A process is a command execution flow and its execution environment, and its execution environment is a collection of system resources, these resources are extracted in Linux
It is like a variety of data objects: process control blocks, virtual storage space, file systems, file I/O, and signal processing functions. So create a process
The process is the process of creating these data objects.

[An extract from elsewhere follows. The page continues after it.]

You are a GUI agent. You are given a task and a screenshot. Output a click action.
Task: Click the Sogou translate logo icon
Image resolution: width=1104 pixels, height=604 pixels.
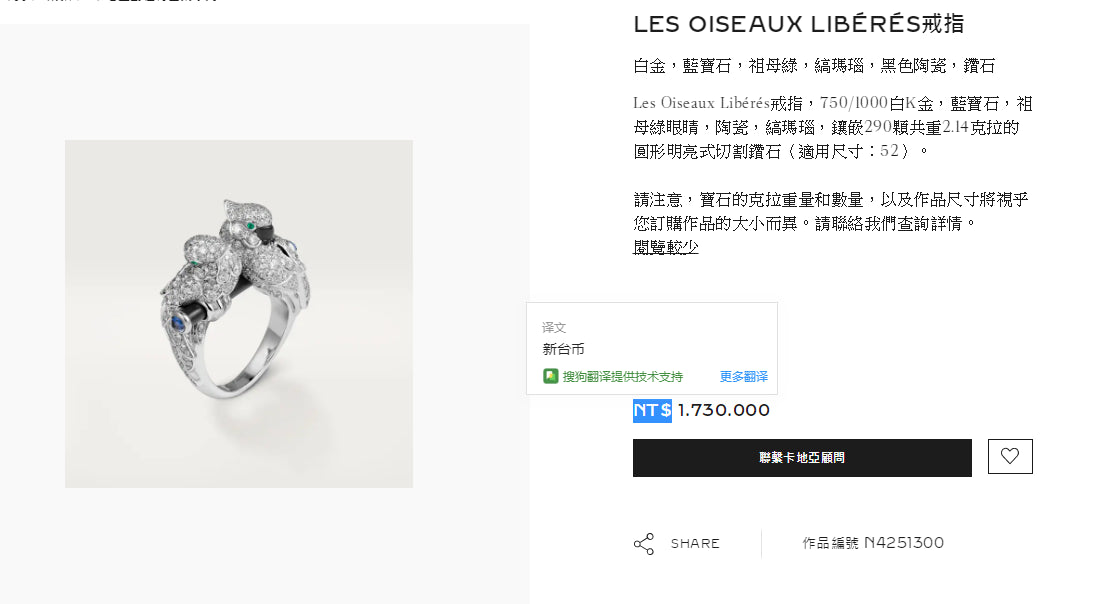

When a system call fork is called to create a process, the child process only completely copies the resources of the parent process. In this way, the child process is independent
The parent process has good concurrency, but communication between the two needs to be implemented through a dedicated communication mechanism, such as pipe, FIFO, System V
In addition, it is costly to create a sub-process through fork. You need to copy each of the resources described above. This way
It seems that fork is a system call with a very high overhead. These overhead are not required in all situations, for example, a process fork outputs
After a sub-process, its sub-process only needs to call exec to execute another execution file.
It is a redundant process (because the copy-on-write technology is adopted in Linux, the work of this step is just a virtual storage
Manage part of the replication and page table creation, but does not include physical and physical copies). In addition, sometimes a process has several independent
In the same address space, there is basically no conflict between the computing units, but in order to assign these computing units to different processing
You need to create several sub-processes, and then each sub-process calculates the computing results through a certain inter-process communication and synchronization mechanism.
Summary, this often has a lot of extra overhead, and this overhead is sometimes enough to offset the benefits of parallel computing.
This shows that the abstraction of computing units into processes is inadequate, which is why threads are introduced in many systems. In
The following describes how to call a vfork system. A vfork system call is different from a fork system call. The sharing address of the sub-process created by vfork is empty.
That is to say, the child process runs completely in the address space of the parent process, and the child process modifies any data in the virtual address space to the parent process.
Cheng siwyg. However, after a child process is created using vfork, the parent process is blocked until the child process calls exec or exit. The advantage is that
After a program is created, it is only used to call exec to execute another program because it does not reference the address space of the parent process.
The replication of address space is redundant. vfork can reduce unnecessary overhead.
In Linux, both fork and vfork call the same core function.
Do_fork (unsigned long clone_flag, unsigned long USP, struct pt_regs)
Clone_flag includes clone_vm, clone_fs, clone_files, clone_sighand, clone_pid, clone_vfork
And so on. If any bit is set to 1, the created sub-process and the parent process share the resource corresponding to this bit. Therefore, in the implementation of vfork
, Cloneflags = clone_vfork | clone_vm | sigchld, which indicates that the child process and the parent process share the address space.
Do_fork checks clone_vfork. If this bit is set to 1, the child process locks the address space of the parent process until the child process exits or
The lock is released only when exec is executed.
Some concepts of threads are briefly introduced before calling the clone system.
A thread is further abstracted based on a process. That is to say, a process is divided into two parts: a thread set and a resource set. Thread
It is a dynamic object in a process. It should be a group of independent command streams, and all threads in the process will share resources in the process. But line
Programs should have their own private objects, such as program counters, stacks, and register context.
There are three types of threads:
Kernel thread, lightweight process, and user thread.
Kernel thread:
Its creation and revocation are determined by the internal requirements of the kernel and are used to execute a specified function, which is not required by a kernel thread.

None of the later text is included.